Extracted material →
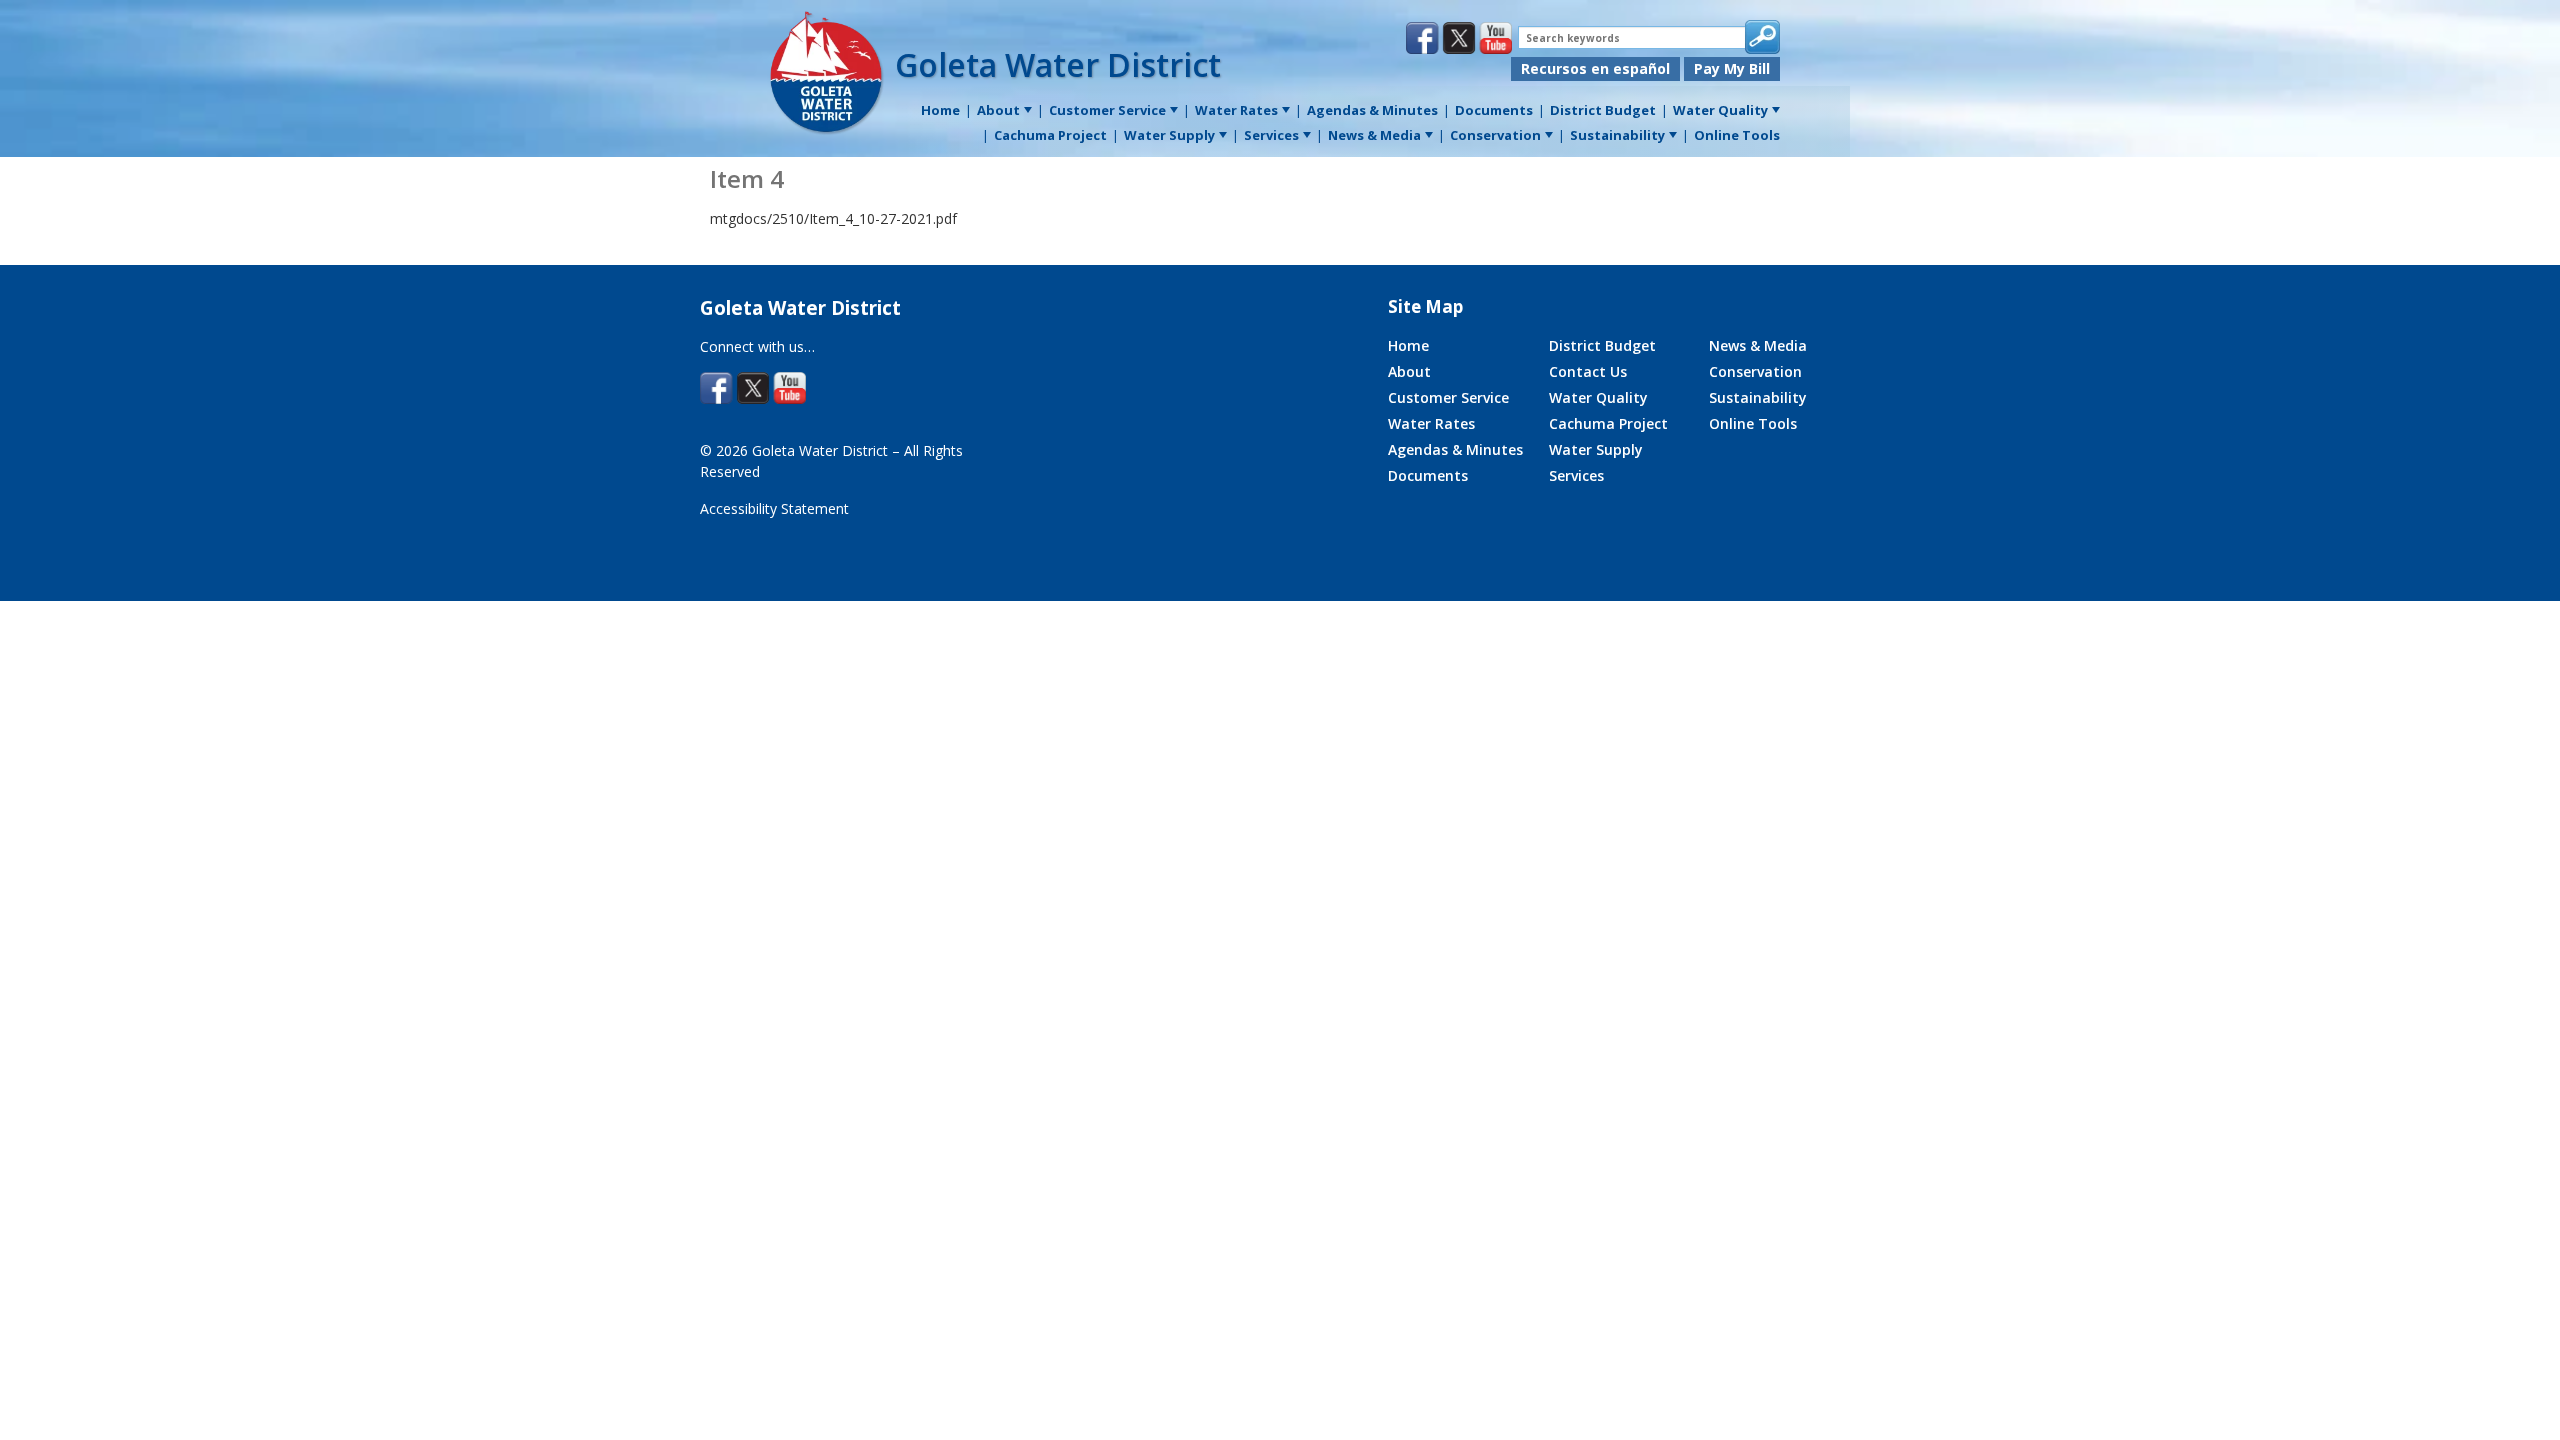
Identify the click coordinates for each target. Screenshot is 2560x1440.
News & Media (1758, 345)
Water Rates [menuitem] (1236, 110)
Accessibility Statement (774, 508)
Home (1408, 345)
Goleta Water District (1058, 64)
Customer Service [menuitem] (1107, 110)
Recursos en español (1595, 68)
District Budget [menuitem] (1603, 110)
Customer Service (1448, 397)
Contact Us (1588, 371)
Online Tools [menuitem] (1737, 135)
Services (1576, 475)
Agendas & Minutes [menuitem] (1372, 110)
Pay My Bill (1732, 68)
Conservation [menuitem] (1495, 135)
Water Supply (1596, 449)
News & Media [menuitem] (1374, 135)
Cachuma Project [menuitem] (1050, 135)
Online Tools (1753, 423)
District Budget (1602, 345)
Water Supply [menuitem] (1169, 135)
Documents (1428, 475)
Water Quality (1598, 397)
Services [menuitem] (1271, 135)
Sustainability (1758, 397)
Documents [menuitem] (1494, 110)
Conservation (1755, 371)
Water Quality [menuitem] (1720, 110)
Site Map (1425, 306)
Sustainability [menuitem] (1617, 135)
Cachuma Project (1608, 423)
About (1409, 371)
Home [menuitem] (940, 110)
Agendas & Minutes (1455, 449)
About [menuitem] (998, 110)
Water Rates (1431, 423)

Work to be completed →
An exact restatement of every record is required. Omit the images.

Solution →
Identify the click coordinates for each target. Screenshot is 2560x1440.
News & Media (1758, 345)
Water Rates [menuitem] (1236, 110)
Accessibility Statement (774, 508)
Home (1408, 345)
Goleta Water District (1058, 64)
Customer Service [menuitem] (1107, 110)
Recursos en español (1595, 68)
District Budget [menuitem] (1603, 110)
Customer Service (1448, 397)
Contact Us (1588, 371)
Online Tools [menuitem] (1737, 135)
Services (1576, 475)
Agendas & Minutes [menuitem] (1372, 110)
Pay My Bill (1732, 68)
Conservation [menuitem] (1495, 135)
Water Supply (1596, 449)
News & Media [menuitem] (1374, 135)
Cachuma Project [menuitem] (1050, 135)
Online Tools (1753, 423)
District Budget (1602, 345)
Water Supply [menuitem] (1169, 135)
Documents (1428, 475)
Water Quality (1598, 397)
Services [menuitem] (1271, 135)
Sustainability (1758, 397)
Documents [menuitem] (1494, 110)
Conservation (1755, 371)
Water Quality [menuitem] (1720, 110)
Site Map (1425, 306)
Sustainability [menuitem] (1617, 135)
Cachuma Project (1608, 423)
About (1409, 371)
Home [menuitem] (940, 110)
Agendas & Minutes (1455, 449)
About [menuitem] (998, 110)
Water Rates (1431, 423)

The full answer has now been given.